Facebook ranked first among all social networking sites for violations against Palestinian digital content in 2022 so far [Getty]
At least 425 violations and acts of censorship against Palestinian content online have been documented throughout the first half of this year, according to an NGO.
The Sada Social Centre, a Ramallah-based NGO that monitors social networking sites, said the violations are carried out in an attempt to “fight” the Palestinian narrative with reference to occupation, violence and various other forms of injustices executed by Israeli authorities and forces.
Facebook is the social network site that suppressed Palestinian content the most in the first of half of 2022, according to Sada, with 273 violations documented.
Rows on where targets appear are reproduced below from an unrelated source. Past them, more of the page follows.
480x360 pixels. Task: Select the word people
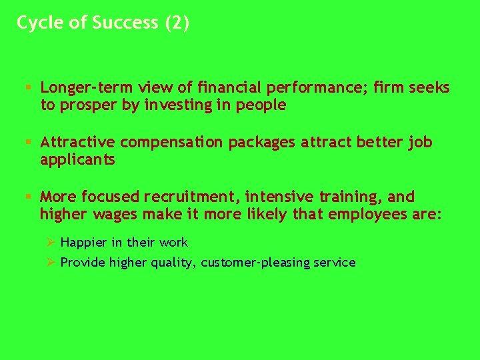point(263,105)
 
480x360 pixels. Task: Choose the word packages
point(261,143)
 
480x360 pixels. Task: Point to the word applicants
point(77,160)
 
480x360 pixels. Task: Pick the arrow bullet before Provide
point(47,262)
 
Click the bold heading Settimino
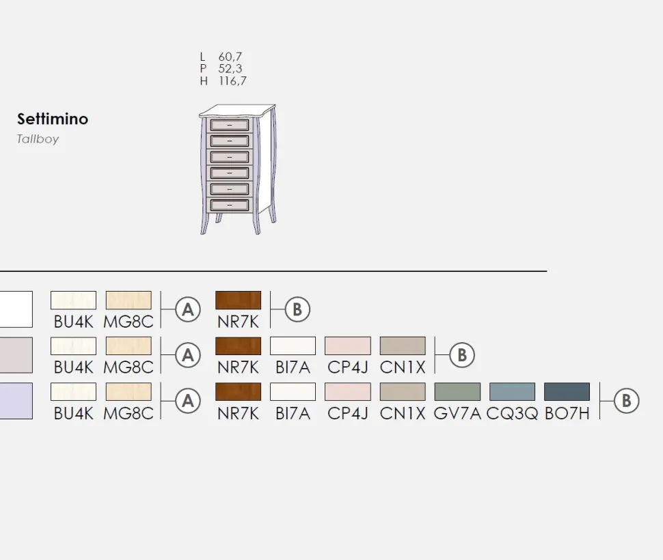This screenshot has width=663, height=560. (x=53, y=119)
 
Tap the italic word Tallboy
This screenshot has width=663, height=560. (x=38, y=139)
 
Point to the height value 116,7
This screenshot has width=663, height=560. (x=232, y=81)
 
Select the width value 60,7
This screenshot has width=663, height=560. (x=230, y=57)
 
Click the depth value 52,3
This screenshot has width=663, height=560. (x=230, y=68)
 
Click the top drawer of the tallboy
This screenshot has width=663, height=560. (x=230, y=125)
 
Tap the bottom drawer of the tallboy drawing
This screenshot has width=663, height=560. (x=230, y=206)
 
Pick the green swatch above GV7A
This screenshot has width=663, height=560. (x=457, y=391)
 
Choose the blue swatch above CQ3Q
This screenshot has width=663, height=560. (x=512, y=391)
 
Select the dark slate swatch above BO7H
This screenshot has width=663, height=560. (x=567, y=391)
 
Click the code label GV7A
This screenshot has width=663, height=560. (x=457, y=413)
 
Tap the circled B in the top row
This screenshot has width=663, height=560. (x=297, y=309)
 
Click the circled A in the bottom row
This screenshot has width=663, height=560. (x=188, y=401)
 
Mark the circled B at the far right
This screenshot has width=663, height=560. (x=626, y=401)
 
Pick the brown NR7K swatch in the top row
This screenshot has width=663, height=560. (x=238, y=300)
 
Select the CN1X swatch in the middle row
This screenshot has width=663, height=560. (x=403, y=346)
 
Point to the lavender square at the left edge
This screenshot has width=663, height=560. (x=16, y=401)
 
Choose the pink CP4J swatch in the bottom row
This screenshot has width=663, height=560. (x=348, y=391)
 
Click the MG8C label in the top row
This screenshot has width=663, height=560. (x=128, y=322)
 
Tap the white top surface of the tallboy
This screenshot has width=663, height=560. (x=236, y=111)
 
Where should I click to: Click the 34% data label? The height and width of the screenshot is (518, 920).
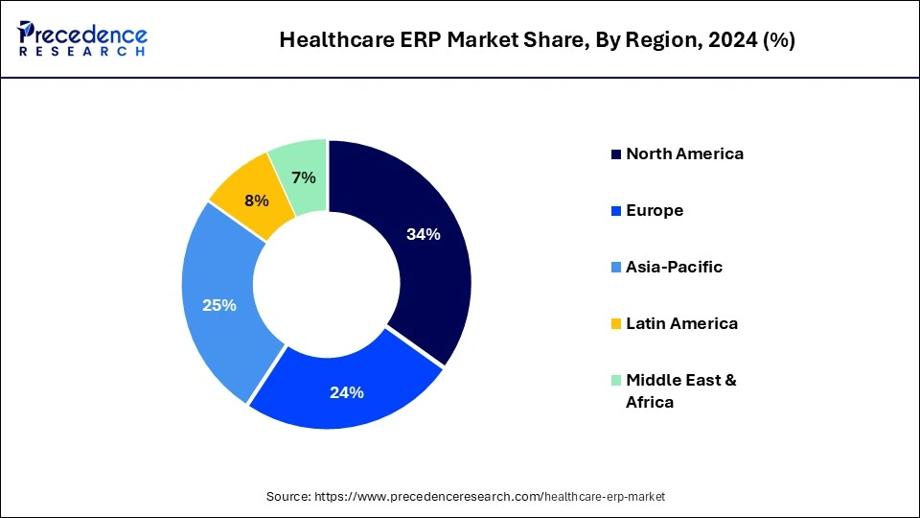423,234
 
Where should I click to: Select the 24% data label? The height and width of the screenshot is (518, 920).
347,391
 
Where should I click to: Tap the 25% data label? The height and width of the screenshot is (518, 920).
218,305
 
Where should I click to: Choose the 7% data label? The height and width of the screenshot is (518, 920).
304,177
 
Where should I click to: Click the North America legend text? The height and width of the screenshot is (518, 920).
684,153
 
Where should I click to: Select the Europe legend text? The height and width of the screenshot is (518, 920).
655,210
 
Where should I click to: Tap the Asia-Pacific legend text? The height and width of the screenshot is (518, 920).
674,267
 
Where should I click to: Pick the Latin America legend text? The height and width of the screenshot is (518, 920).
681,323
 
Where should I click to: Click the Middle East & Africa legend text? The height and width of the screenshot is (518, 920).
680,390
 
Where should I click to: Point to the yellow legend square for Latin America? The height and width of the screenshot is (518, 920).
616,324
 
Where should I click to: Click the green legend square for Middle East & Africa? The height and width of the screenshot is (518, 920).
616,381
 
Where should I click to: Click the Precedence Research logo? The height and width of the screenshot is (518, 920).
82,39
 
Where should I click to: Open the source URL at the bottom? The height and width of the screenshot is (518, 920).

Around 60 violations against Palestinian digital content in the form of posts, images and messages were documented on WhatsApp, with the remainder being on Instagram, TikTok, YouTube and Twitter.
Meanwhile, the audio app Clubhouse, which allows for users to host “rooms” with as many or as little participants as possible, received at least 10 complaints regarding attempts to close the rooms organised by Palestinian activists, specifically in relation to events in occupied east Jerusalem.
The NGO also stated that the majority of violations against Palestinian content on social media vary from restricting posts and removing or suspending of individual accounts, notably when using terms associated with Israeli occupation, which are classified within the algorithm ban range.
Such terms include “occupation”, “resistance”, “martyr” and “Jenin camp”, among others, usually in the Arabic language.
The NGO also said that 97 percent of the 195 surveyed activists confirmed they had been subjected to digital content violations with respect to social media posts about the Palestinian cause.
Israeli authorities and social media platforms have a track record of censoring Palestinian content.
In May last year, several activists noted that posts in relation to the Sheikh Jarrah expulsions on Instagram were deleted for “violated the platform’s community standards”.
Facebook has also faced multiple accusations of “moderating” content regarding Palestine and Israel.
In a high-profile case, Palestinian-American supermodel Bella Hadid accused Instagram of “shadow-banning” her earlier this year following posts she made on Israeli violence at the Al-Aqsa Mosque.
She said that the photo-sharing app suppressed her content “pretty much only when it’s Palestine-based”.